The Case for Radical Transparency
Faust challenges the conventional wisdom that a President must be medically pristine to serve. He writes, "The public should be given extensive access; that is, much more information than we currently receive." His argument rests on the idea that medical privacy is a luxury the Commander-in-Chief cannot afford, especially when the stakes involve the stability of the executive branch. Faust suggests that the current system, where the White House doctor acts as the sole gatekeeper, is flawed because that physician "could easily be fired for saying an unpopular thing."
This framing is powerful because it shifts the burden from the patient's privacy to the public's right to know. However, it also ignores the practical chaos of releasing raw medical data, where laypeople might misinterpret benign findings as catastrophic failures. Faust anticipates this by arguing that we must normalize the reality of aging.
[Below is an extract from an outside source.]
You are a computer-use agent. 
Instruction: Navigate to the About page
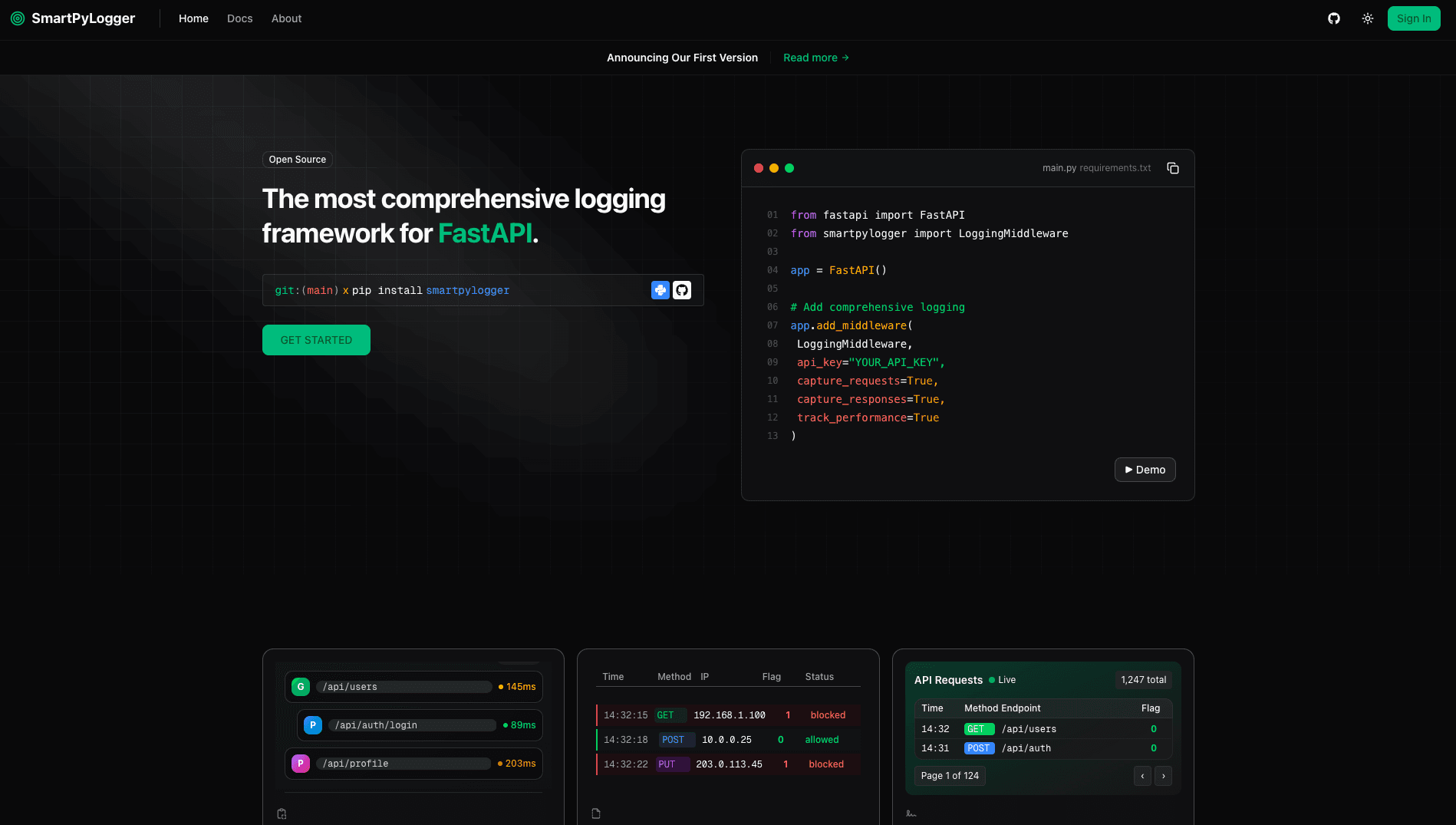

He notes, "There are very few medical diagnoses that should preclude a President from serving." Instead of fearing a cancer diagnosis, he argues, the focus should be on "how severe the condition is, and how arduous the treatments are."
"If you agree to serve as President, you should also agree to opening your full medical records to us."
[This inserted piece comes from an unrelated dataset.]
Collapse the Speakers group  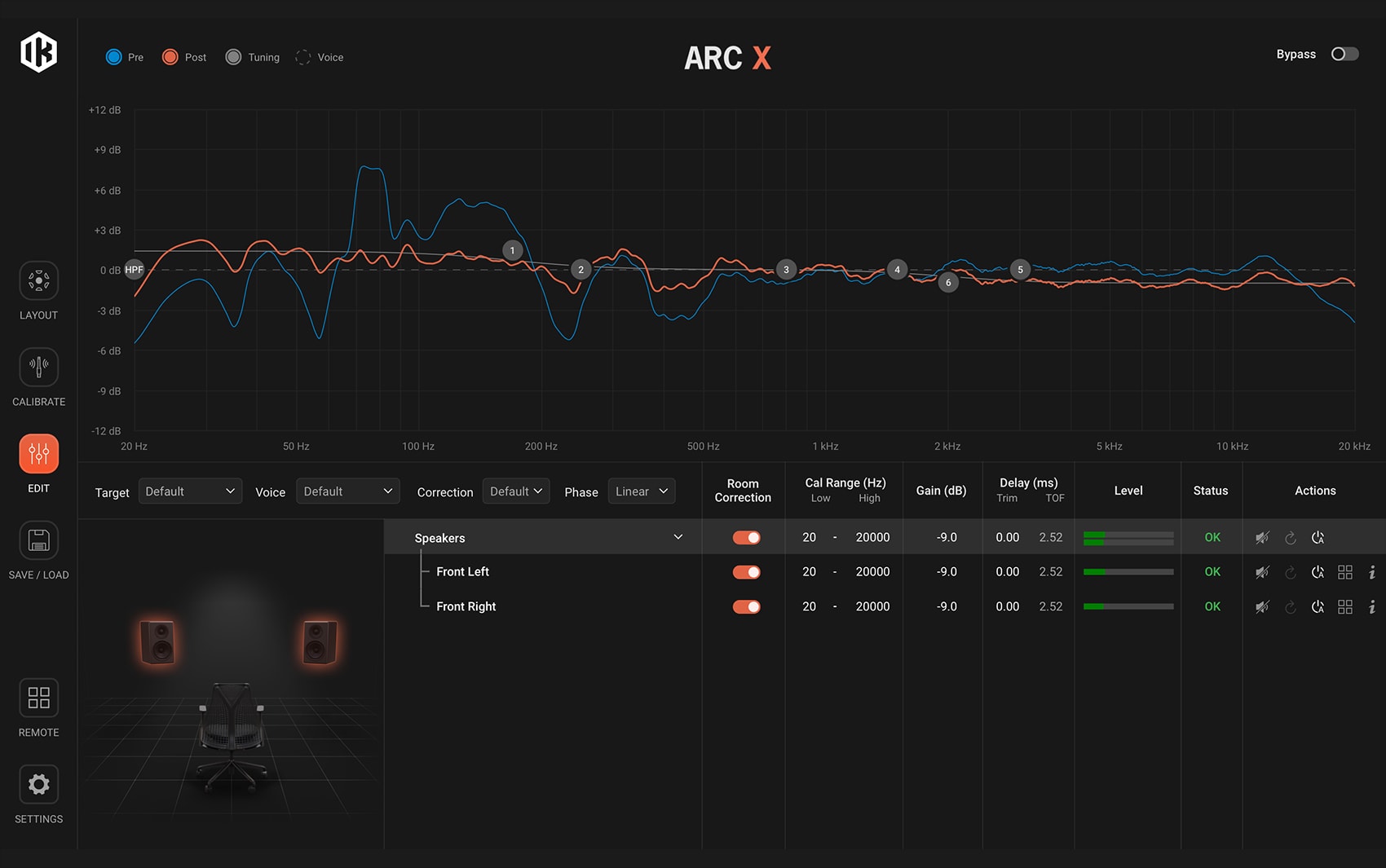coord(677,537)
The author draws a sharp line between the name of a disease and its functional impact. He uses the late Senator John McCain as a historical anchor, noting that McCain served effectively for years after a cancer diagnosis until his condition deteriorated rapidly. Faust writes, "Until one day he started to sound delirious. Within a short period, we learned that he had terminal cancer." This example serves to illustrate that the warning signs of incapacity are often behavioral and observable, not just hidden in a lab report. Critics might argue that full transparency could lead to a paralysis of governance, where every minor ailment becomes a political weapon, but Faust insists that the alternative—guessing based on vague summaries—is worse.
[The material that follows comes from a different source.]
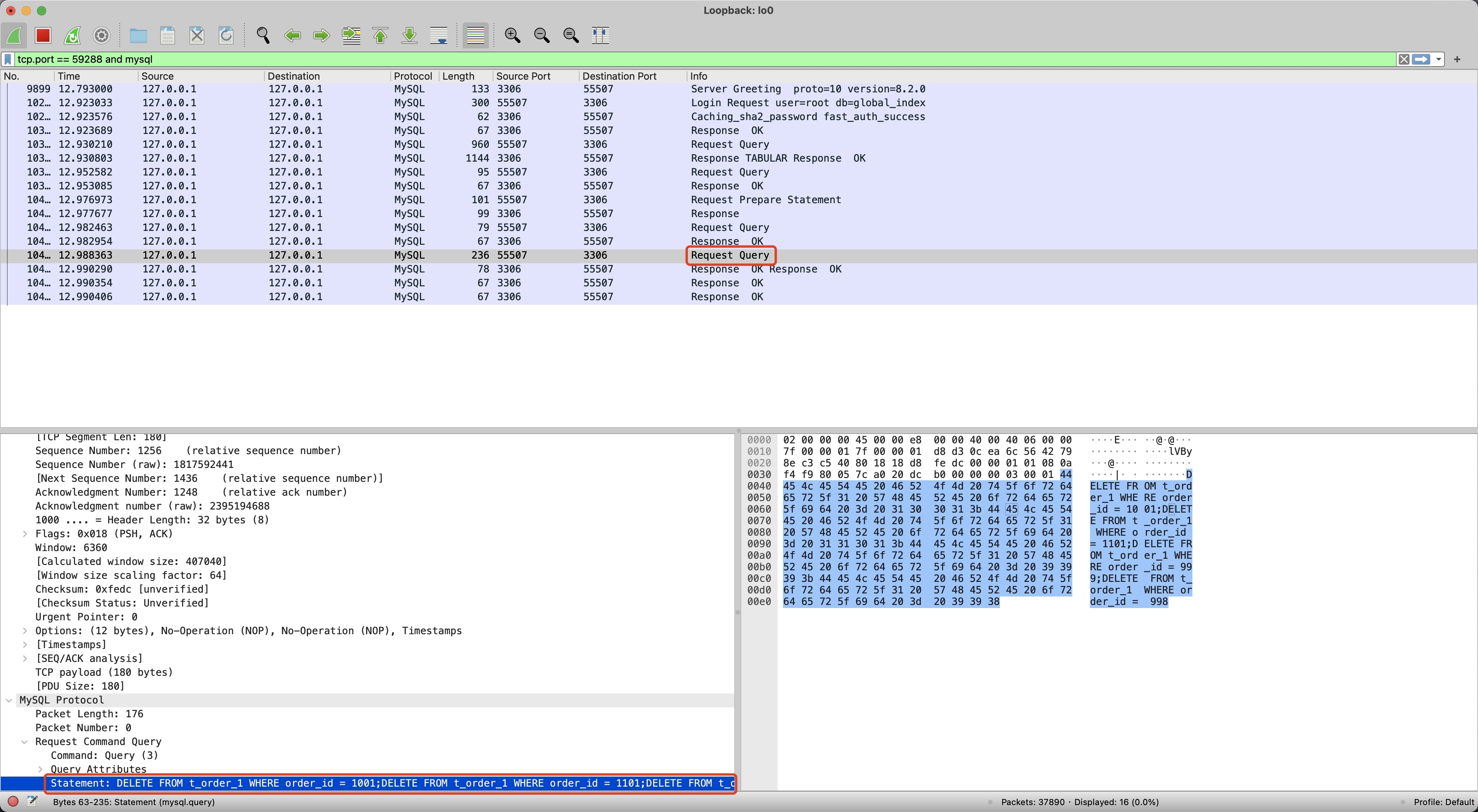Go to specified packet icon
Screen dimensions: 1478x812
coord(351,35)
The Reality of "Advanced Imaging"
Turning to the specific tests the President recently underwent, Faust dismantles the administration's claim that these scans are standard procedure. The White House doctor described the "advanced imaging" as routine for an executive physical, but Faust calls this "simply false." He explains that for an otherwise healthy adult, routine MRIs or CT scans are not recommended guidelines but rather examples of medical overuse. "Whether these were MRIs... or CT scans, doesn't matter," Faust writes. "Advanced imaging is not routine, even for 'executive physicals,' regardless of whether the physician meant 'Presidential' by invoking the term 'executive.'"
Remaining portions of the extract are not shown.